We addressed the problem of our lack of communication, and both of our excuses were that we didn’t have enough time.

Also, last week I kept running into friend who I hadn’t seen in a while, and our conversations always picked up right where they had left off. I thought things may be different between us, but they weren’t. We still managed to talk about boys and “The Bachelorette” instead of the awkward, “So, how have you been?” and “How’s your semester going?”

All these friends make us who we are. Whether they are the person who, no matter what they have to say, whenever you see them makes your day better, or the person who, even though you haven’t talked to them in a while, conversation picks up right where it left off, they are all in our lives for a reason. We should make them a priority over anything else.

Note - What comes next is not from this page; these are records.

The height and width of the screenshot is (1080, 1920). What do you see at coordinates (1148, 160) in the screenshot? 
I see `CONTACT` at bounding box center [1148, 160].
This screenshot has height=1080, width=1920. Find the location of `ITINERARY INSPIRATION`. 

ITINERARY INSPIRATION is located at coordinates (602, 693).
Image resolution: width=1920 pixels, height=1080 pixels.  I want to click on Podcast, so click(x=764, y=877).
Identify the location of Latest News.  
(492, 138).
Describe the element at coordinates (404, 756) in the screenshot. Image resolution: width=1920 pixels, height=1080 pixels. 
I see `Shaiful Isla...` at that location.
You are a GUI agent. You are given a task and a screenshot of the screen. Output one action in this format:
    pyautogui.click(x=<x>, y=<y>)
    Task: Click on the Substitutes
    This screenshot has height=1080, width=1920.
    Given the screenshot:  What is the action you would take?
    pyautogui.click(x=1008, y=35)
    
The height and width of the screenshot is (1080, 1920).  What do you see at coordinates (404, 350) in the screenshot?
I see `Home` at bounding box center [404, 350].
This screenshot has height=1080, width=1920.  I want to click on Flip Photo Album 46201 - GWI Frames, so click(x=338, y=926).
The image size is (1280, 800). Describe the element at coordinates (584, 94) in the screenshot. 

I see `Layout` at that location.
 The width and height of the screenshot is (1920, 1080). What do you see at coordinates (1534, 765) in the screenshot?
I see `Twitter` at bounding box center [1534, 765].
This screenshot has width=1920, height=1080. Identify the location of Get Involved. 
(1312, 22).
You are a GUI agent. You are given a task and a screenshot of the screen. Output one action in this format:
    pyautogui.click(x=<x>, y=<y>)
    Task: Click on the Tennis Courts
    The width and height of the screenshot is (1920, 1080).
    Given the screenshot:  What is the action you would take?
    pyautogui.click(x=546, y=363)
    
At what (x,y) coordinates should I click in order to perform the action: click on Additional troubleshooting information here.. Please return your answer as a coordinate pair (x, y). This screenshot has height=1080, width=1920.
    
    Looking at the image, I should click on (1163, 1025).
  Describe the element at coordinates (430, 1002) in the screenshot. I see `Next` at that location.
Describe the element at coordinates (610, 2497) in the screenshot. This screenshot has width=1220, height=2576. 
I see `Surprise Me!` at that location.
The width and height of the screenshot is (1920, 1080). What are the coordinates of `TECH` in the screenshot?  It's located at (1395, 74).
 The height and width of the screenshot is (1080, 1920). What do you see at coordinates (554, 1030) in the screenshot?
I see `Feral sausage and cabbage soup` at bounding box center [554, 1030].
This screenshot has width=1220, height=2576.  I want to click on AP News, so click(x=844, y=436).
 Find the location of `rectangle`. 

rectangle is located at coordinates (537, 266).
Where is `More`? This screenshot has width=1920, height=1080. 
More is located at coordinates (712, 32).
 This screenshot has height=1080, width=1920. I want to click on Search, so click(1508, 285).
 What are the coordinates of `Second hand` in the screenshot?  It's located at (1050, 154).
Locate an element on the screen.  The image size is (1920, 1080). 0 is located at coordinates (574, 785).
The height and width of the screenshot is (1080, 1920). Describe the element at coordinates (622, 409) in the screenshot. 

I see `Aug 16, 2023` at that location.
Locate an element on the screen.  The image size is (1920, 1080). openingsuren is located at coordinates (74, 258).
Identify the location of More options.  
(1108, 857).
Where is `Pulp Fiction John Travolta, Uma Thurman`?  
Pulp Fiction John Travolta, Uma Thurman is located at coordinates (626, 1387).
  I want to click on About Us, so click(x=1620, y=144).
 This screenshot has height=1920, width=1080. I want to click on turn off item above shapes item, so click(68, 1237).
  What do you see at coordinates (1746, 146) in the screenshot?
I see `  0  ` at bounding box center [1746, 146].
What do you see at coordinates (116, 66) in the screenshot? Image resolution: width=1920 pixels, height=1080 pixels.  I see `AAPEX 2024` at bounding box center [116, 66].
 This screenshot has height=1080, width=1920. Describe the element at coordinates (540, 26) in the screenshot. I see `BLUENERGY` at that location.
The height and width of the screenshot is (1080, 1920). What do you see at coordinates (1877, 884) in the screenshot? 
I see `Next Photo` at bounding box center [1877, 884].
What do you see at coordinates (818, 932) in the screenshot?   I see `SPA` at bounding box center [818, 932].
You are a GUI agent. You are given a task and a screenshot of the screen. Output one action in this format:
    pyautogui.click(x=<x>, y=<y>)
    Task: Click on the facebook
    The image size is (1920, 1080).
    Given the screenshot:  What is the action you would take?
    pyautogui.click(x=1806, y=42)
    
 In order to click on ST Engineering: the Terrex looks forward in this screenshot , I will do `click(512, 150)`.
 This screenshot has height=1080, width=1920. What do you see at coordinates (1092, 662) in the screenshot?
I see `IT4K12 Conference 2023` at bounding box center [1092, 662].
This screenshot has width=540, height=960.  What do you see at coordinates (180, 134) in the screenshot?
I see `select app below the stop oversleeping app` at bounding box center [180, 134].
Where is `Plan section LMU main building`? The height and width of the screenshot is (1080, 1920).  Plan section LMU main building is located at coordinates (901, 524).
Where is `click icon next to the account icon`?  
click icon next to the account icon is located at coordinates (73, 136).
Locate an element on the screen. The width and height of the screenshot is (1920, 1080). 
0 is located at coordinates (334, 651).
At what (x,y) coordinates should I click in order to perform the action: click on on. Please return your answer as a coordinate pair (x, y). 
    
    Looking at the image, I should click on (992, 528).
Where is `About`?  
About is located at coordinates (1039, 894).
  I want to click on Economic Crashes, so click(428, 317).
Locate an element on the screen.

This entire school year, my life has been centered around grades and raising my GPA. Granted I had a 4.0 first semester, but I’ve lost touch with my family, friends from home and my friends at school. Luckily I have a boyfriend who is just as busy as I am and who understands my crazy, busy journalism life.

My point is college isn’t about grades and GPAs. Those things may matter when applying for your first job, but honestly, what role will they play in your overall future? It’s the relationships we develop in college that influence our futures the most. We shouldn’t put those relationships second or we may find ourselves ahead of the game with no one to celebrate with.

Though it may be hard to tell what time it is from the clocks on Eastern’s campus, don’t wish it away. It’s precious and we should live by maximizing its limits.